• DATA SECTION
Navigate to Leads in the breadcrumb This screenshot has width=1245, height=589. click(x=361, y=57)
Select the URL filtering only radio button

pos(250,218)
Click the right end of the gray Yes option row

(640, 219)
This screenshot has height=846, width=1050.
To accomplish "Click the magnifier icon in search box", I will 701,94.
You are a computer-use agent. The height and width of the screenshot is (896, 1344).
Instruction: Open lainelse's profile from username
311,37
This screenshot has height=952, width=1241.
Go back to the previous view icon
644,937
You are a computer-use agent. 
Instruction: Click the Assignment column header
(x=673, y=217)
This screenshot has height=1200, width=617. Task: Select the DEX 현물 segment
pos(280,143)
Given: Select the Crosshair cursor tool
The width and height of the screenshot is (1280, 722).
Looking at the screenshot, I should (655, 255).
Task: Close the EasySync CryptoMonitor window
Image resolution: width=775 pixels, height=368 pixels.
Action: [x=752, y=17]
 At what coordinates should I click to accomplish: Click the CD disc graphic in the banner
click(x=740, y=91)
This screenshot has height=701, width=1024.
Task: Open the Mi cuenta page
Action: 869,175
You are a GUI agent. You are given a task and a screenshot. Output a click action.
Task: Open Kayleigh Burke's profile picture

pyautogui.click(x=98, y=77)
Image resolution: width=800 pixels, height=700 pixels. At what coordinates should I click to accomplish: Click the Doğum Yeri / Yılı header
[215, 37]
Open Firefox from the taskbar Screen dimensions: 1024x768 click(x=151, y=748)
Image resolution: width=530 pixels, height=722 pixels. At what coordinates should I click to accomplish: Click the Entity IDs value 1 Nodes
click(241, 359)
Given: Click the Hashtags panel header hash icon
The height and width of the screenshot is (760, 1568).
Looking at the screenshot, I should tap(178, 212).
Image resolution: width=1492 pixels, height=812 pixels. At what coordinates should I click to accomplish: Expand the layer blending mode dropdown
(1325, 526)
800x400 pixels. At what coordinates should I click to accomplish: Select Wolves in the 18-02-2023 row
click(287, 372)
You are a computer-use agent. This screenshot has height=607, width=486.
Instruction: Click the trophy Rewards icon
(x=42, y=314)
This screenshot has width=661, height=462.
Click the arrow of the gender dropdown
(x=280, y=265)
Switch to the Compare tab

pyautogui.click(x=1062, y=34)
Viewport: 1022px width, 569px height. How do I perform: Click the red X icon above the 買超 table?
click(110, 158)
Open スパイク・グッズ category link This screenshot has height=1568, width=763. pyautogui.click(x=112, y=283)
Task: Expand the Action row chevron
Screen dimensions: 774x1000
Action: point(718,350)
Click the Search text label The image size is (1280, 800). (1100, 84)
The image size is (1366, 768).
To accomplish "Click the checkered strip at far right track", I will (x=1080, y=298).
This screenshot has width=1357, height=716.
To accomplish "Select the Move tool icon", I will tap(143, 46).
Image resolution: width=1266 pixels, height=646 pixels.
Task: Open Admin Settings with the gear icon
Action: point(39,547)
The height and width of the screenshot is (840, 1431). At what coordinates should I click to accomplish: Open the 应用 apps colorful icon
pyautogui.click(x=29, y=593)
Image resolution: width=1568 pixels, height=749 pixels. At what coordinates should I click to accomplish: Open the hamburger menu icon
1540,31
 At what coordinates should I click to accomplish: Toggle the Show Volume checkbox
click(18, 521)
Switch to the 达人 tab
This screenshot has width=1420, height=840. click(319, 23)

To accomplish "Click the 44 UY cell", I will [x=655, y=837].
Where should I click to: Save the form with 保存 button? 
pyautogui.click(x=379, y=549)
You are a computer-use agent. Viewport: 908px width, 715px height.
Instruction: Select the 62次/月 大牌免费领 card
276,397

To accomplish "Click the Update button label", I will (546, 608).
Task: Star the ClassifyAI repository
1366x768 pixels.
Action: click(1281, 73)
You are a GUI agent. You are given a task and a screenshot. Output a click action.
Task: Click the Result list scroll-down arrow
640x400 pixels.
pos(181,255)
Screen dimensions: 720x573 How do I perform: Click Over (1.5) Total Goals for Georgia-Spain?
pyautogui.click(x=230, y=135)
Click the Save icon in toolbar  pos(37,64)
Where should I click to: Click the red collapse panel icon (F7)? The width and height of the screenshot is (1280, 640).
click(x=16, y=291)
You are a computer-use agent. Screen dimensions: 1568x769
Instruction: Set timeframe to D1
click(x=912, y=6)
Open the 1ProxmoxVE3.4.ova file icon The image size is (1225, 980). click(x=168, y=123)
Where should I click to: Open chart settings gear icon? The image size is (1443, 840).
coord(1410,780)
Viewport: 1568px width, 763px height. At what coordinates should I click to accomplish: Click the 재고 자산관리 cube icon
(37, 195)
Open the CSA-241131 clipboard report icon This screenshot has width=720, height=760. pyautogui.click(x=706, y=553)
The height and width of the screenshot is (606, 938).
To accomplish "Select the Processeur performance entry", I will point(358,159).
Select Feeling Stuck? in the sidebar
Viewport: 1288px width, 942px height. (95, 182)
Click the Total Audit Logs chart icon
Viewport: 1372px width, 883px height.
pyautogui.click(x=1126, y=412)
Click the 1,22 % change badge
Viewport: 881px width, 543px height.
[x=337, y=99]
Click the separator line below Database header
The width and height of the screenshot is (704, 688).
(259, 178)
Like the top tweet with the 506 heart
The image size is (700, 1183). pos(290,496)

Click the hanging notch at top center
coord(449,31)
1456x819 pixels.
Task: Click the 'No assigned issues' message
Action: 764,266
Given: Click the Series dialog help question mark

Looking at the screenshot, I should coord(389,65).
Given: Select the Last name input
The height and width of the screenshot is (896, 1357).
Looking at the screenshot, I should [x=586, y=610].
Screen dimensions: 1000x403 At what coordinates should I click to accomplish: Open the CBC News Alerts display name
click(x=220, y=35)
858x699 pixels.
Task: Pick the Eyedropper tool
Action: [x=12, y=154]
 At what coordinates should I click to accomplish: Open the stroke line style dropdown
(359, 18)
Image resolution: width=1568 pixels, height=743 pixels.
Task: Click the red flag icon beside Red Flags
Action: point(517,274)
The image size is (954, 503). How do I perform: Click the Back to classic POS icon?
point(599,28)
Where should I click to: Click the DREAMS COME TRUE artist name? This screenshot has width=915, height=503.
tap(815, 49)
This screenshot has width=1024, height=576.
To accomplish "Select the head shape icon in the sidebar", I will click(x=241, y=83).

• TASK STATEMENT
Look above for the line with "The width and height of the screenshot is (1280, 722)." and the line with "Given: Click the Hashtags". Write out those two lines and all the lines between them, exactly, and no others.

• THE COMPLETED TASK
The width and height of the screenshot is (1280, 722).
Looking at the screenshot, I should (655, 255).
Task: Close the EasySync CryptoMonitor window
Image resolution: width=775 pixels, height=368 pixels.
Action: [x=752, y=17]
 At what coordinates should I click to accomplish: Click the CD disc graphic in the banner
click(x=740, y=91)
This screenshot has height=701, width=1024.
Task: Open the Mi cuenta page
Action: 869,175
You are a GUI agent. You are given a task and a screenshot. Output a click action.
Task: Open Kayleigh Burke's profile picture

pyautogui.click(x=98, y=77)
Image resolution: width=800 pixels, height=700 pixels. At what coordinates should I click to accomplish: Click the Doğum Yeri / Yılı header
[215, 37]
Open Firefox from the taskbar Screen dimensions: 1024x768 click(x=151, y=748)
Image resolution: width=530 pixels, height=722 pixels. At what coordinates should I click to accomplish: Click the Entity IDs value 1 Nodes
click(241, 359)
Given: Click the Hashtags panel header hash icon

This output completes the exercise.